Hospital Dom Alvarenga realiza cirurgia cardíaca sem corte pela primeira vez

767
Colocação de cateter através do qual é implantado o dispositivo de oclusão
Foto: Dr. Glaucio Gerônimo, cirurgião cardiovascular do Hospital Dom Alvarenga

No início de fevereiro, o Hospital Dom Alvarenga, de São Paulo (SP), realizou sua primeira cirurgia cardíaca sem corte. O procedimento foi feito para corrigir uma anomalia chamada CIA – abreviatura para Comunicação Interatrial -, uma descontinuidade no septo que separa os átrios no coração, permitindo a passagem e mistura de sangue oxigenado com sangue pobre em oxigênio.

A cirurgia sem corte é realizada por meio do implante de uma prótese através de uma punção venosa, ou seja, introdução de um cateter. O procedimento acontece sob anestesia geral e o tempo cirúrgico é inferior – menos da metade – quando comparado a uma cirurgia tradicional.

De acordo com a equipe de cirurgia cardiovascular do Hospital Dom Alvarenga, Dr. Marcelo Morbeck, Dr. Ahmad Ali Abdouni e Dr. Glaucio Gerônimo, o grande diferencial está no período de recuperação pós-operatório. O paciente submetido à cirurgia com abertura do tórax, dependendo do seu perfil, leva cerca de 30 a 60 dias para retomar suas atividades. Quando o procedimento é realizado via cateter, o tempo cai para 15 dias. “Para que a recuperação ocorra de maneira rápida e sem grandes problemas, o paciente deve evitar fazer esforço físico de moderado a intenso, fazer uso das medicações prescritas de maneira correta e sem falhas”, destaca Dr. Marcelo Morbeck.

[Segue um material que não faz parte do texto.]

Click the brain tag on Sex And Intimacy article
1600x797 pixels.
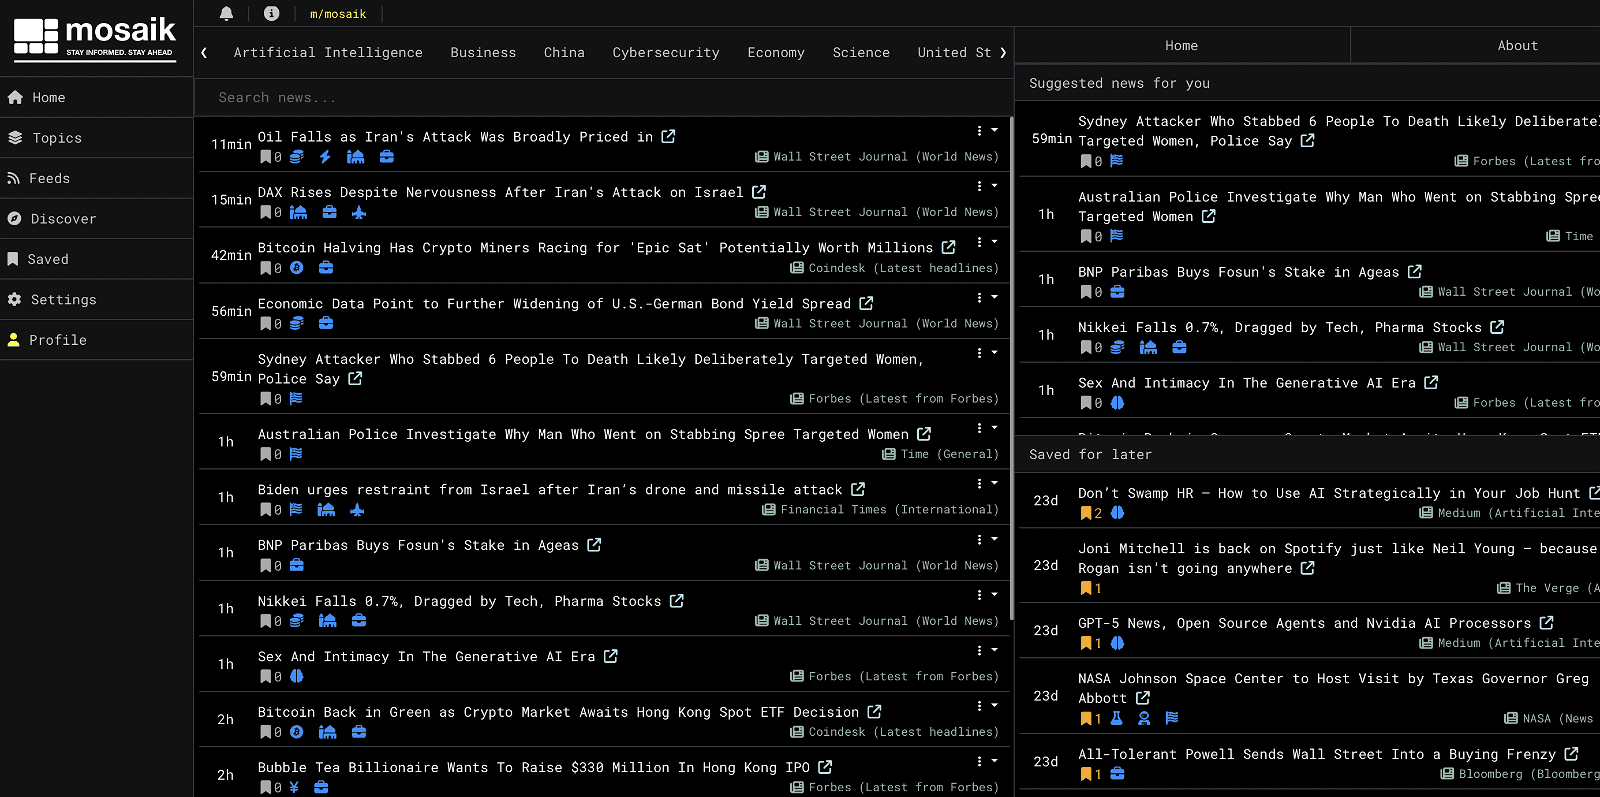[x=296, y=676]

Em termos epidemiológicos, a CIA é uma anomalia com maior prevalência no adulto, respondendo por, aproximadamente, 35% de todos os defeitos cardíacos congênitos. Vale ressaltar, no entanto, que não é todo paciente portador de CIA que tem a indicação de correção cirúrgica ou percutânea, ou seja, sem cortes.

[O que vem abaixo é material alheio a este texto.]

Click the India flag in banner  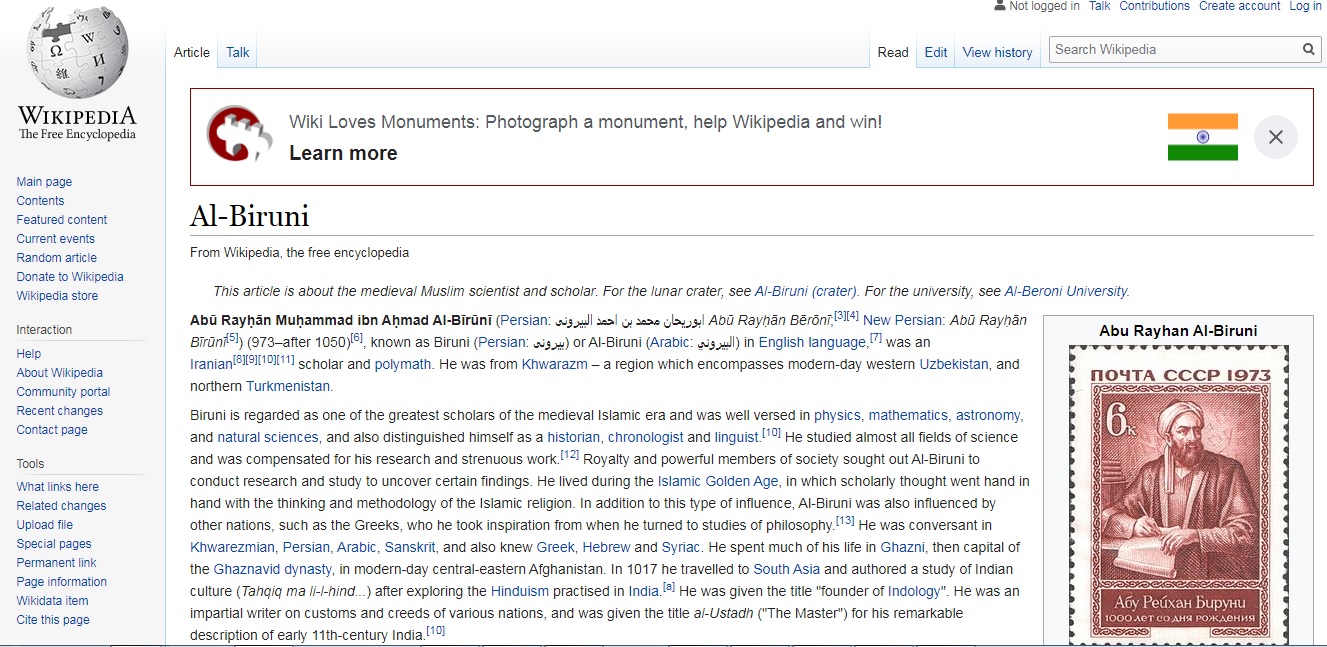(1203, 137)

Segundo Dr. Marcelo Morbeck, os pacientes devem ser submetidos a uma avaliação clínica criteriosa para avaliar a viabilidade da realização do procedimento. Existem, até mesmo, situações onde a correção pode ser nociva ao paciente, como quando a CIA funciona como um alívio da pressão nos casos de insuficiência cardíaca direita.

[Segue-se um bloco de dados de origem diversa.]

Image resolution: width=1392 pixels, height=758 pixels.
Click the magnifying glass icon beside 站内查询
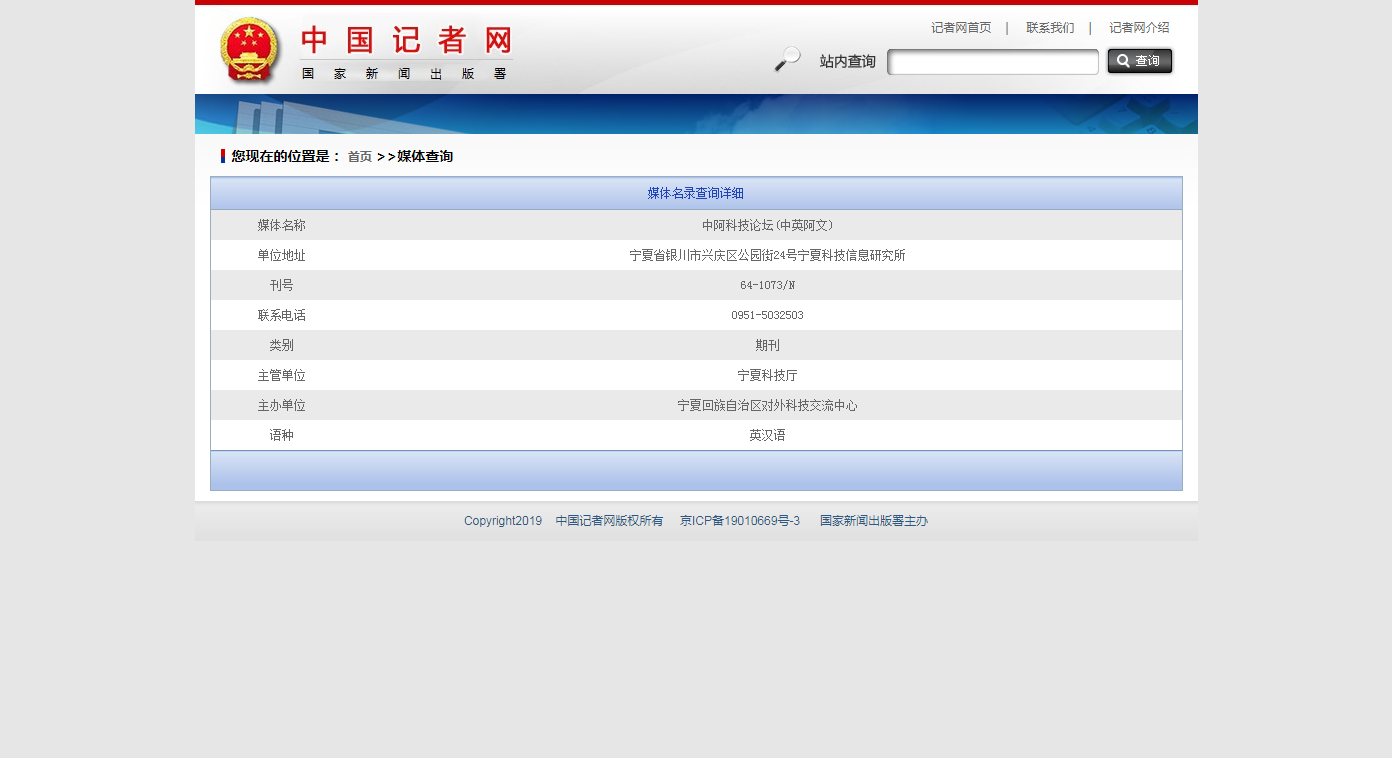pyautogui.click(x=787, y=60)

Para o cirurgião, a realização desse procedimento pela primeira vez no Hospital Dom Alvarenga reforça os constantes investimentos da instituição em sua modernização de infraestrutura e qualificação da equipe. “Nota-se no Hospital uma crescente preocupação em relação à melhora contínua da qualidade, inovação e a inclusão de novas tecnologias. E o mais gratificante é ver o envolvimento, esforço e entusiasmo de todos os setores envolvidos”, finaliza.